* What is needed:
Among the entries below, find the line with "Cookie Policy (82, 2499)", then quote it and each following line up to and including the line with "About us (79, 2469)", and nothing else.

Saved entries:
·····
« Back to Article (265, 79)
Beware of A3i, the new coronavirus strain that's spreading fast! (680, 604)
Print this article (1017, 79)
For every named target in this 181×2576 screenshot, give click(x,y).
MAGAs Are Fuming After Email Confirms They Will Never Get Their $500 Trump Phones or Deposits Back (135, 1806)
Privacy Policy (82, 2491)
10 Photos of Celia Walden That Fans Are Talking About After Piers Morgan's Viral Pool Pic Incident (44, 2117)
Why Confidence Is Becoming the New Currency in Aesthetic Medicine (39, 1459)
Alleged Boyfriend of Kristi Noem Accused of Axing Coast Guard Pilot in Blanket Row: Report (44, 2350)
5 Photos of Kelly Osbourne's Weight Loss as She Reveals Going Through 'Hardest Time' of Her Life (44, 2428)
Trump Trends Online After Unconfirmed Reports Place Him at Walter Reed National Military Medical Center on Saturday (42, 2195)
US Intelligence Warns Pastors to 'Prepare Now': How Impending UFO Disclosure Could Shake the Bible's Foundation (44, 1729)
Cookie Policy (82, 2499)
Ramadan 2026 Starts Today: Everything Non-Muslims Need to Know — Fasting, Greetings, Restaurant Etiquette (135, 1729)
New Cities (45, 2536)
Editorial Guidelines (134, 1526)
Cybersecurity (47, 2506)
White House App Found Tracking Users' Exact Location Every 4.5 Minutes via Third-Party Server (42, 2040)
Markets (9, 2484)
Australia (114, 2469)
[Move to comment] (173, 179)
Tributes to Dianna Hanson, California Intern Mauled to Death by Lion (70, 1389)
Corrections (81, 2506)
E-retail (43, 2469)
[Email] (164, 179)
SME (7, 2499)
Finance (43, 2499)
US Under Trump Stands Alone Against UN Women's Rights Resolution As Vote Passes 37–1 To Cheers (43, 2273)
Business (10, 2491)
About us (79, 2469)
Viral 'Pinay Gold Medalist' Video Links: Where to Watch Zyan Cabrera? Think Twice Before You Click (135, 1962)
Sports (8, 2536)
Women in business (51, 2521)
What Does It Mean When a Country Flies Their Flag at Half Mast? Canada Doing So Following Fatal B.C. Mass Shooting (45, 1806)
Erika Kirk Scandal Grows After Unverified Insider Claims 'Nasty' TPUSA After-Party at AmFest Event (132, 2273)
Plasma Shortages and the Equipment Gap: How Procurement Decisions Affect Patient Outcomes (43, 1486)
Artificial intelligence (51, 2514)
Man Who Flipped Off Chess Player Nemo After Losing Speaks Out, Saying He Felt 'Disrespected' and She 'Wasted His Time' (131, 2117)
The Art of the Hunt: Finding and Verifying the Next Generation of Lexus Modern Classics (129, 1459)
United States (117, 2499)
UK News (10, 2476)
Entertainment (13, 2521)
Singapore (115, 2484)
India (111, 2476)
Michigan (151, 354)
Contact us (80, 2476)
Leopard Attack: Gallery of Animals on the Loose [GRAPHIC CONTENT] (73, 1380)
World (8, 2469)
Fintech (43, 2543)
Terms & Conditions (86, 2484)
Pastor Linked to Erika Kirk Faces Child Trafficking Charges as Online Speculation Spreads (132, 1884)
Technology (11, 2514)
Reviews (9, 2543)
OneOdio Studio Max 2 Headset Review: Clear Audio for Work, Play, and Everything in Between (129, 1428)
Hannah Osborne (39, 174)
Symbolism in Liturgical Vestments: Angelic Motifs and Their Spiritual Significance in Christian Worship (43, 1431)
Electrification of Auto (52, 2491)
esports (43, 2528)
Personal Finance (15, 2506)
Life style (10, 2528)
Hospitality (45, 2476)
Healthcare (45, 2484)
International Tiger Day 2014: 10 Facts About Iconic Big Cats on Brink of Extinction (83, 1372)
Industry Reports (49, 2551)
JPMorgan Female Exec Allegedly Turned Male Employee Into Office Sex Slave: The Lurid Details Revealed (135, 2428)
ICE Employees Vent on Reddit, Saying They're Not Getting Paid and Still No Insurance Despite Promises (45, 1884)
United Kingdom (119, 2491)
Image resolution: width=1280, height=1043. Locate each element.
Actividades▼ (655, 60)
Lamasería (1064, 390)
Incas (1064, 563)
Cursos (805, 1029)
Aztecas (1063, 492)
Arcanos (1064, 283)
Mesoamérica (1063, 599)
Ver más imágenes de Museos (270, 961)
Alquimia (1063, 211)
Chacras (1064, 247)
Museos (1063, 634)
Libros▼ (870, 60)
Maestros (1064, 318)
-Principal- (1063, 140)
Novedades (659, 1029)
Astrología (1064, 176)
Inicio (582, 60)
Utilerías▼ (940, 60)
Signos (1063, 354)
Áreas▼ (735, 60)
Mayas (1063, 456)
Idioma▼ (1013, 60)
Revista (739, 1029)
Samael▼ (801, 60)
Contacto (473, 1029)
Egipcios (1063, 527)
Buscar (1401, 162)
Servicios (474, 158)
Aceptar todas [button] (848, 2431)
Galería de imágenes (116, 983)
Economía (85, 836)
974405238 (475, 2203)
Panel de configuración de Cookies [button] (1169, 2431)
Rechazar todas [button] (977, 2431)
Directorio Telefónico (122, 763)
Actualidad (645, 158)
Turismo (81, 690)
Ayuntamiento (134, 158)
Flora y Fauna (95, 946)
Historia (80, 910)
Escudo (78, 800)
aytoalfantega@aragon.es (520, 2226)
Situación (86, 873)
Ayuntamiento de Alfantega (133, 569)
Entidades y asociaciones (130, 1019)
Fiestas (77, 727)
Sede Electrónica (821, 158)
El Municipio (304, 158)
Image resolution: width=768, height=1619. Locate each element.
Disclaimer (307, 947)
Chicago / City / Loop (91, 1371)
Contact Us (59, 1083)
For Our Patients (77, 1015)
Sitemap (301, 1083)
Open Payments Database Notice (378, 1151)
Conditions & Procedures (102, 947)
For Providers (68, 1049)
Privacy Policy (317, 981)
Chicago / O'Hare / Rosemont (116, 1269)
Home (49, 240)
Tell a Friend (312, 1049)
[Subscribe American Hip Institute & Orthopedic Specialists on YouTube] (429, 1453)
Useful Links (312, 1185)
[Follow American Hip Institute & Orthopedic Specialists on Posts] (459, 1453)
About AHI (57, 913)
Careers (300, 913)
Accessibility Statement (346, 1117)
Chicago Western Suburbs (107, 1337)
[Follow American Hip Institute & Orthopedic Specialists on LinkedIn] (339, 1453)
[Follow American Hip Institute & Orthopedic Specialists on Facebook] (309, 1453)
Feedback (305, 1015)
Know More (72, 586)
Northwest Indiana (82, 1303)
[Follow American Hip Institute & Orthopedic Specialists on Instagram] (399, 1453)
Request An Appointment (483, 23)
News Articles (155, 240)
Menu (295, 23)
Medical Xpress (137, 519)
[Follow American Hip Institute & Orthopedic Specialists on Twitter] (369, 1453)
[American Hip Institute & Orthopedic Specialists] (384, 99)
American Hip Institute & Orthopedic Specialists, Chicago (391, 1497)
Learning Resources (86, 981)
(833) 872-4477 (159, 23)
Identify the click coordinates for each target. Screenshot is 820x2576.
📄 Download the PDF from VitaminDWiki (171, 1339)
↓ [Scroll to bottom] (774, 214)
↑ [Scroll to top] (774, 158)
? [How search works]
·····
* Expected answer:
Cookie Policy (82, 2499)
Ramadan 2026 Starts Today: Everything Non-Muslims Need to Know — Fasting, Greetings, Restaurant Etiquette (135, 1729)
New Cities (45, 2536)
Editorial Guidelines (134, 1526)
Cybersecurity (47, 2506)
White House App Found Tracking Users' Exact Location Every 4.5 Minutes via Third-Party Server (42, 2040)
Markets (9, 2484)
Australia (114, 2469)
[Move to comment] (173, 179)
Tributes to Dianna Hanson, California Intern Mauled to Death by Lion (70, 1389)
Corrections (81, 2506)
E-retail (43, 2469)
[Email] (164, 179)
SME (7, 2499)
Finance (43, 2499)
US Under Trump Stands Alone Against UN Women's Rights Resolution As Vote Passes 37–1 To Cheers (43, 2273)
Business (10, 2491)
About us (79, 2469)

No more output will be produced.